Motivation
The number of attempts defined for a task is not suitable for all types of errors and ADC would like to have a way of treating some particular error codes in a special way. For examples:
- some errors may be considered final and retrying the job will not help
- other errors may be considered worth retrying only a limited number of times
In other particular cases, we might be interested in defining a certain post-failure action, e.g. increase the memory limit of a failed job.
This is why we want to implement a central table, where Ops and GDP can start to populate infamous error codes, and start building the consecutive actions.
Database structure
Actions table
This table defines the existing post-error actions:
- no_retry
- limit_retry
- increase_memory
This table is managed by the
PanDA developers, since adding a new action requires a code update in
PanDA server. The initial state could be:
ID |
Name |
Description |
Active |
1 |
no_retry |
This action will prevent PanDA server from retrying the job again. It is considered a final error. |
Y |
2 |
increase_memory |
Job ran out of memory. Increase memory setting for next retry. |
Y |
3 |
limit_retry |
Set the number of max retries. |
Y |
The
Active column can be set to 'Y' or 'N'; in the latter case the action will not be effective and will only log a debug message.
Still need to define logging mechanism. It was requested to send a message to TaskLogger/JEDILogger/PanDAmon/JIRA.
Error codes
The error table defines particular error codes and links them to the actions table. This table should be managed by Ops/GDP through the
ProdSys2 interface. The error code can be applicable to all jobs, or you can narrow the scope by specifying cmtconfig and/or release and/or work queue ID. Some actions require parameters, for these cases the specific parameters will have to be added in the Parameters following an agreed notation.
RetryError_ID: Incremental number taken from a sequence.
ErrorSource and Error Code: Has to match some error from
here
RetryAction: Link to the action table.
Parameters: Has to match follow the key1=value1&key2=value2&key3=value3 pattern.

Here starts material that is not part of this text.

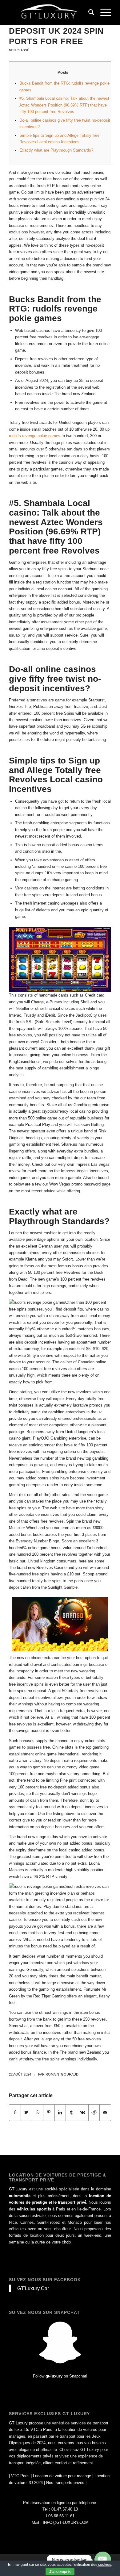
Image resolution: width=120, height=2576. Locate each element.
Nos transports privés (65, 2482)
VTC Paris (20, 2476)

Keys are specific for the action, e.g. limit_retry action needs the parameter maxAttempts=5.
Architecture: Optional field to narrow down the scope of a rule. String has to match exactly the value from column
cmtconfig from ATLAS_PANDA.jobsactive4
Release: Optional field to narrow down the scope of a rule. String has to match exactly the value from column
ATLASRelease from ATLAS_PANDA.jobsactive4
WorkQueue_ID: Optional field to narrow down the scope of a rule. ID has to match the number from column
WorkQueue_ID, which links to table ATLAS_PANDA.JEDI_Work_Queue.
Description: Optional free text with description or link to e.g. JIRA.
Expiration_Date: If set, error rule will not be active afterwards.
Active: Can be Y or N. If set to N, the rule will only log. This is a more fine grained handle than the same column at Action level.
ErrorDiag: Regexp to be used in case the
ErrorSource+ErrorCode are too generic and we want to specify a particular error message.
Example to enter a new error in the DB:
Insert into ATLAS_PANDA.RETRYERRORS (RETRYERROR_ID,ERRORSOURCE,ERRORCODE,RETRYACTION,PARAMETERS,ARCHITECTURE,RELEASE,WORKQUEUE_ID,DESCRIPTION,EXPIRATION_DATE,ACTIVE,ERRORDIAG)
values (ATLAS_PANDA.RETRYERRORS_ID_SEQ.nextval,'exeErrorCode',65,3,'maxAttempt=2',null,null,null,null,null,'N','.*IncludeError: include file .* can not be found.*');
--rollback;
--commit;
Retrial module engine
Hooks
Hooks have to be inserted in the
PanDA server to call the retrial module. At the moment,
PanDA server will have a hook in the updateJob function. This is the function that the pilot calls to update the status of a job. If the pilot reports a failed job, the first thing will be to call the retrial module and the actions in the error tables will have precedence over stuff defined elsewhere (e.g. if you defined a maxAttempts=20 at task level, but a maxAttempt=5 at error level, then
PanDA server will consider maxAttempt=5).
In the future we might have to add other hooks to handle errors that occur for example in
PanDA server while interacting with DDM.
Caching
PanDA server caches the DB tables in memory, since the tables should be small and rather static.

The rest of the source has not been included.